The browser you are using is not supported by this website. All versions of Internet Explorer are no longer supported, either by us or Microsoft (read more here: https://www.microsoft.com/en-us/microsoft-365/windows/end-of-ie-support).

Please use a modern browser to fully experience our website, such as the newest versions of Edge, Chrome, Firefox or Safari etc.

Elite interaction and integration

Civil Society Elites?

Notions like elite interaction, interlock and integration have a central place in elite research.

Studies investigate social network features and their interlocking effects of for instance corporate boardroom. Others investigate mobility between sectors (and workplaces), using terms like ‘revolving doors’ or ‘pantouflage’ to capture career pathways and mobility between sectors. This has been particularly evident in analyses of political elites. Of key concern here is under what conditions such mobility is possible and/or prohibited, which factors seem to enhance and/or restrict such sector-mobility and to what extent mobility enhances and/or restricts pathways to elite positions?

This thematic study takes stock of existing research into elite integration by investigating the potential interaction between and integration of civil society elites and other elite groups.
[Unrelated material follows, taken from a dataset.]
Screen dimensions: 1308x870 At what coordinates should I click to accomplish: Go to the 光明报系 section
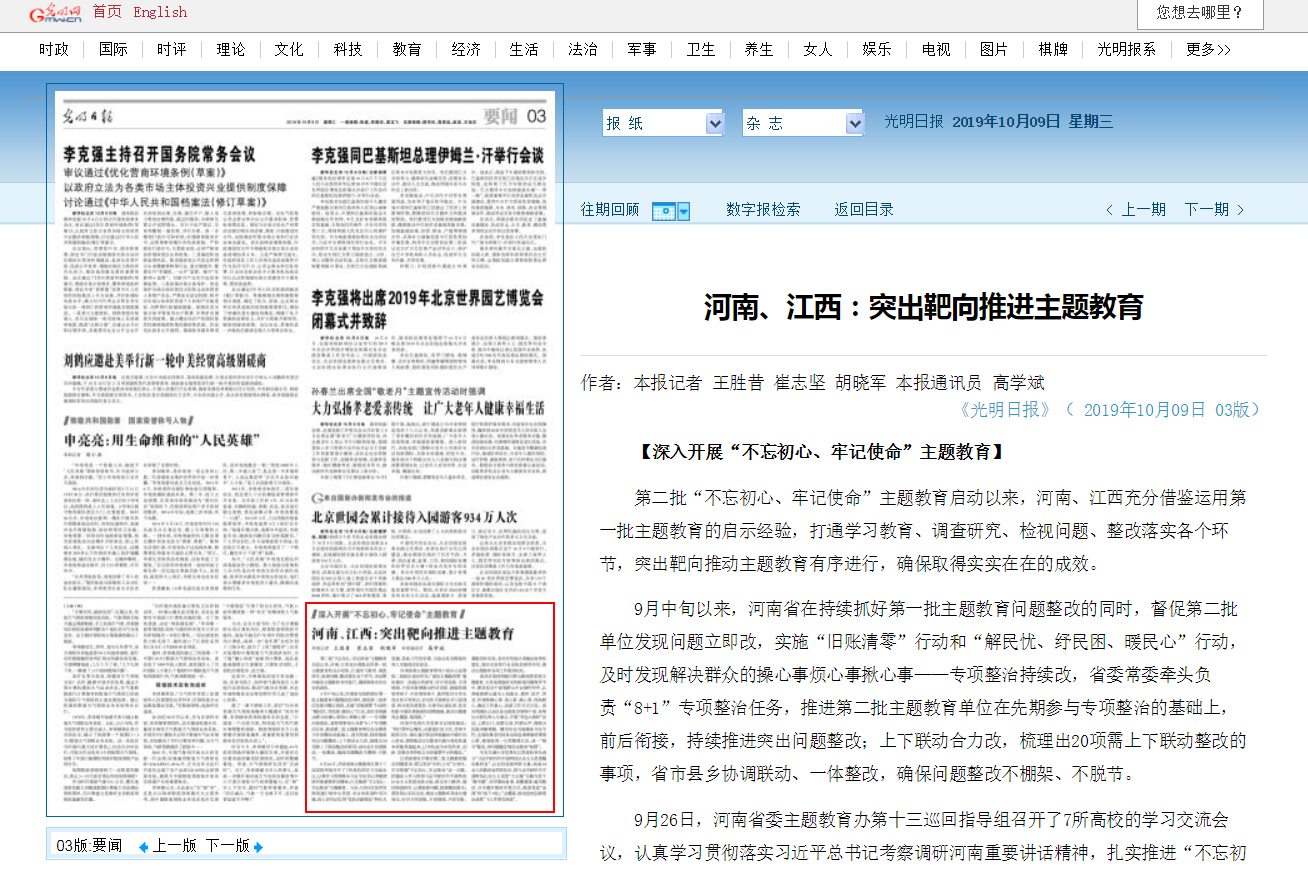1126,49

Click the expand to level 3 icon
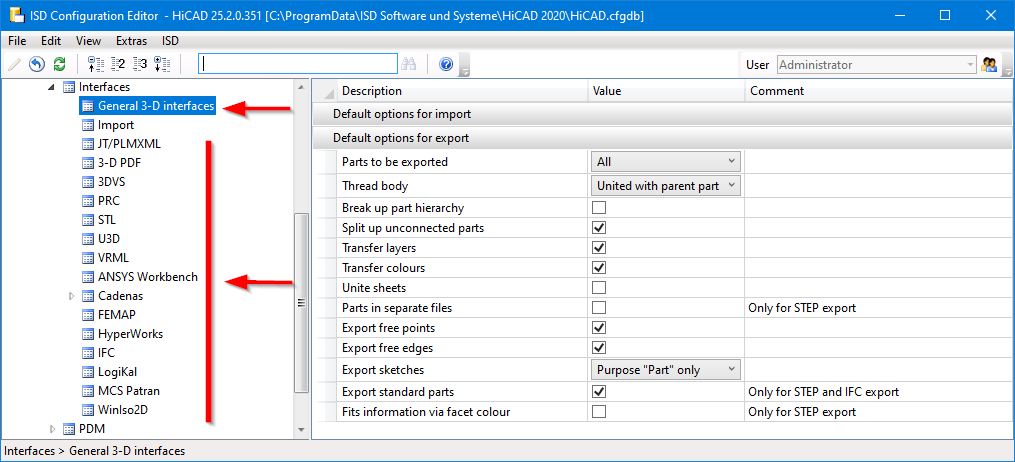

There is limited research on to what extent, how and with what consequences presidents, secretary generals and directors in civil society take up positions in politics or business and what such mobility might imply for their legitimacy, authenticity and capacity to represent civil society (or vice versa). Our analysis is directed to the boundary crossers/movers and what capital and field positions are required and gained through doing so.

The concepts of interaction and integration as used in elite studies are, we argue, well suited to explore the characteristics and experiences of civil society elites. Hence, we propose the following two research questions that will guide this thematic study:

  1. To what extent, how, and with what consequences do civil society leaders interact with other elite groups?
  2. To what extent, how, and with what consequences are elite groups in civil society integrated with other elite groups?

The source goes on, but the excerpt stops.